In the text on scalp–ear–nipple syndrome, which parts of the ear does it say may be small in size? List every one.

- **READING TEXT**
BEGIN
- Other names: Finlay–Marks syndrome
- Scalp–ear–nipple syndrome is inherited in an autosomal dominant manner.

= Scalp–ear–nipple syndrome =

Scalp–ear–nipple (SEN) syndrome (also known as Finlay–Marks syndrome) is a condition associated with aplasia cutis congenita.

==Presentation==
The key affected features of this condition are described in its name.

Scalp: There are raised nodules over the posterior aspect of the scalp, covered by scarred non-hair-bearing skin.

Ears: The shape of the pinnae is abnormal, with the superior edge of the pinnae being turned over more than usual. The size of the tragus, antitragus and lobule may be small.

Nipples: The nipples are absent or rudimentary. The breasts may be small or virtually absent.
END
- **Stored items**
BEGIN
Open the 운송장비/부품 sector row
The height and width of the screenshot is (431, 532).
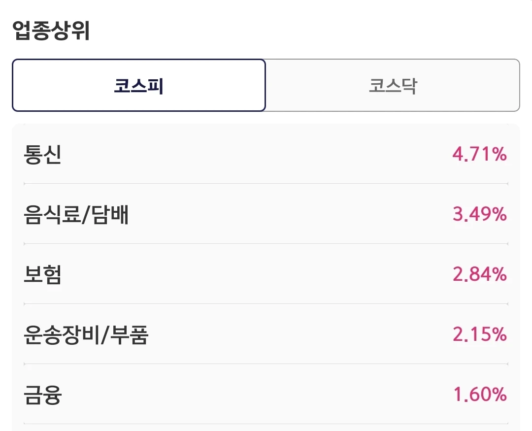point(266,334)
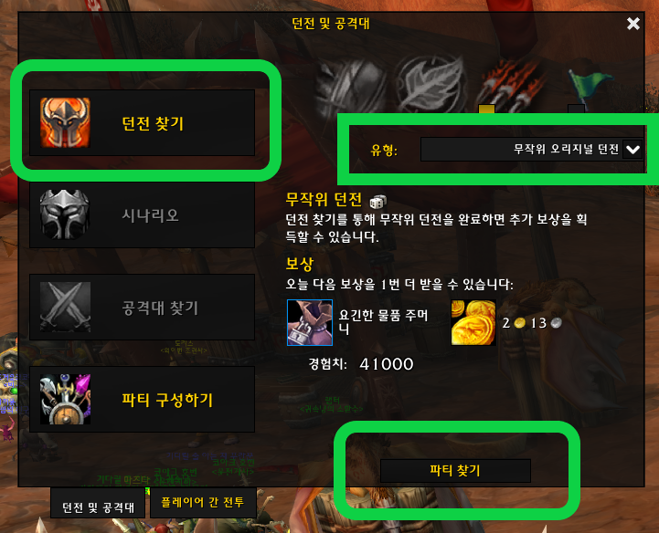The height and width of the screenshot is (533, 659).
Task: Expand the dropdown arrow next to 무작위 오리지널 던전
Action: pos(632,150)
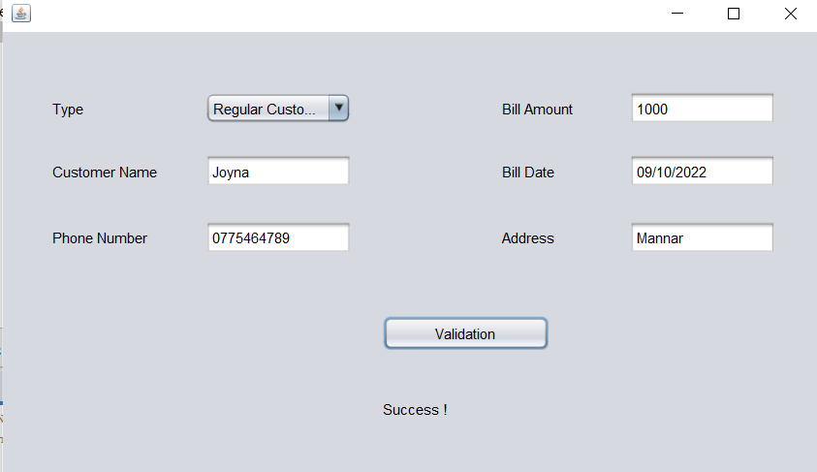This screenshot has width=817, height=472.
Task: Click the Bill Amount label
Action: tap(537, 110)
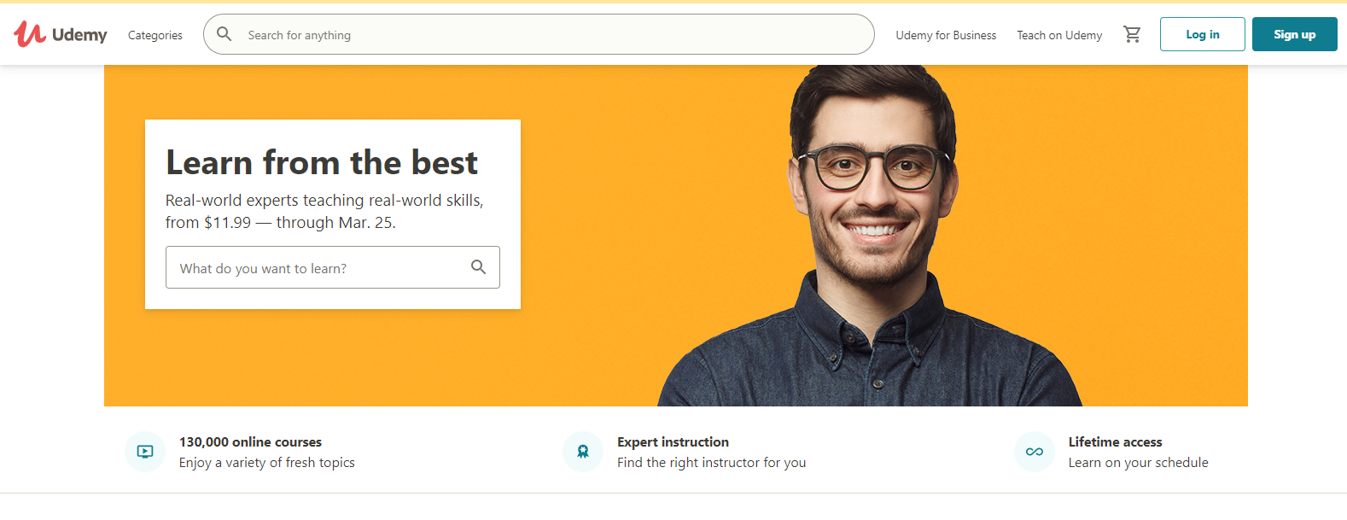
END
- **WRITTEN ANSWER**
Tragus, antitragus, lobule